Performance difference between jetson-inference & object-detection-tensorrt-example on TX2

Hi,

I am wondering if I am doing this right or now, but I have some Qs about TX2 performance for object detection.

Following this example on jetson-inference (jetson-inference/detectnet-camera-2.md at master · dusty-nv/jetson-inference · GitHub), I saw that TX2 is capable of running/inferencing around 50-70 FPS. (I just followed the example. I didn’t change anything)

On the other hand, if I go through this example - object-detection-tensorrt-example/detect_objects_webcam.py at master · NVIDIA/object-detection-tensorrt-example · GitHub , I got about 1.63 FPS (I used imutil package from pip to measure the FPS).

My main goal for using the above example (SSD_Model) was so that I could use TensorRT model that gets generated from this guide - Integrating TAO Models into DeepStream — TAO Toolkit 3.22.05 documentation. The model that I am trying to use is FP16 TensorRT using DetectNet_v2.

As 1.63 FPS seems extremely slow, I wanted to check to see if there is normal or if I implemented something incorrectly.

Could it be that this was due to the fact that the SSD example uses SSD model rather than DetectNet? If I wanted to test on DetectNet, what would I have to do test this out? Also, would you recommend using jetson-inference for production?
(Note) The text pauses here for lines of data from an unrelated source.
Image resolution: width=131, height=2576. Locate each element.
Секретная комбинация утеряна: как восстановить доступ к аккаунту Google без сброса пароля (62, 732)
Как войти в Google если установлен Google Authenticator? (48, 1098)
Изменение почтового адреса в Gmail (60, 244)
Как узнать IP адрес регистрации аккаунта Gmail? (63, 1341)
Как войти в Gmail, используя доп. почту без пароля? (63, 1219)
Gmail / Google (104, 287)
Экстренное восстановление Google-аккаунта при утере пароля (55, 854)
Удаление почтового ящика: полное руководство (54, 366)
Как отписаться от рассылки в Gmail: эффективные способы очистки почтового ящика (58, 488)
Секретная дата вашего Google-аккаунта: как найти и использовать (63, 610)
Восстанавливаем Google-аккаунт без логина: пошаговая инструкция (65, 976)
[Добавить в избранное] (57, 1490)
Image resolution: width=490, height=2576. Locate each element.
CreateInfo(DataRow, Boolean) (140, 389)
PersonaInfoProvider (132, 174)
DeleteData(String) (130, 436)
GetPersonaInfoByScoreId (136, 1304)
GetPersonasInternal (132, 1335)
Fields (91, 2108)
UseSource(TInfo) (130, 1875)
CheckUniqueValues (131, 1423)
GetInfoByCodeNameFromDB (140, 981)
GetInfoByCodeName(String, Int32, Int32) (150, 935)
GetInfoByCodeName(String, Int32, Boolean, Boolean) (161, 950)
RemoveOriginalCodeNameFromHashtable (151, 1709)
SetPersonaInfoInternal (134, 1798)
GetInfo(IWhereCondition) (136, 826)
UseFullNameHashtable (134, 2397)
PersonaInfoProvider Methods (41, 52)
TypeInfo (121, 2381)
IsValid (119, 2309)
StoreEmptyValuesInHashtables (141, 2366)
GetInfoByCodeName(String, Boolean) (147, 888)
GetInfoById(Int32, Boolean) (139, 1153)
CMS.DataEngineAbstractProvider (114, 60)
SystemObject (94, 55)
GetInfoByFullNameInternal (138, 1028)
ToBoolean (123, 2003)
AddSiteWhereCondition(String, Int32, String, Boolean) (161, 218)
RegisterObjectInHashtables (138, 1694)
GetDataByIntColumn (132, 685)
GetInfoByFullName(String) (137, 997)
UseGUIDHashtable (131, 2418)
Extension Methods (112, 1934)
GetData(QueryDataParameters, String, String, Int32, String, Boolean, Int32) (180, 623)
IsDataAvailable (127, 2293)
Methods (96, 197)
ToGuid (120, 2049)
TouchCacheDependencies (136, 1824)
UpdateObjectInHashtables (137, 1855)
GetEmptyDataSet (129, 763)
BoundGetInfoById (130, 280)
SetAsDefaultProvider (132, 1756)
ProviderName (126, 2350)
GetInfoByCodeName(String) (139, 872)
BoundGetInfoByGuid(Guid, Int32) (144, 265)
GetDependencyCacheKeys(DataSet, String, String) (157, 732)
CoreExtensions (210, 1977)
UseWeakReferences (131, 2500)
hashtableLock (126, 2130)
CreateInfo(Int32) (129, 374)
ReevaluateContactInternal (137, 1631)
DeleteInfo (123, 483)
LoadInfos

If you could please help, I would appreciate it.

Thanks you

Hi,

The SSD sample reads the camera via default OpenCV, which is slow since it is a CPU implementation.
It’s recommended to try our Deepstream SDK for a better performance first.

/opt/nvidia/deepstream/deepstream-5.0/sources/objectDetector_SSD/

Thanks.

@AastaLLL

Thanks for sharing the info.

I looked into DeepStream doc, and I looked through dev forum to figure out how to hook up FLIR Machine Vision USB3 camera + FLIR’s PySpin SDK & DeepStream.

It seems like FLIR cameras are not compatible with DeepStream as they lack GStreamer support, and DeepStream needs USB (accessed through /dev/video0) cameras.

Would you have any other suggestion on what can be done to improve FPS on the TX2 board?

Thank you

@AastaLLL

Is there a way to boost performance without using DeepStream?

Hi,

The bottleneck comes from CPU based camera reader.

To get a better performance, usually it need to fetch the camera data directly to the GPU accessible buffer.
This can save you some memory copy time as well as accelerated it by using GPU for pre-processing.

However, it seems like your camera cannot support GPU accessible buffer (either GPU buffer or pinned CPU buffer).
So it’s recommended to confirm this with your camera vendor first.

Thanks and please let us know the results.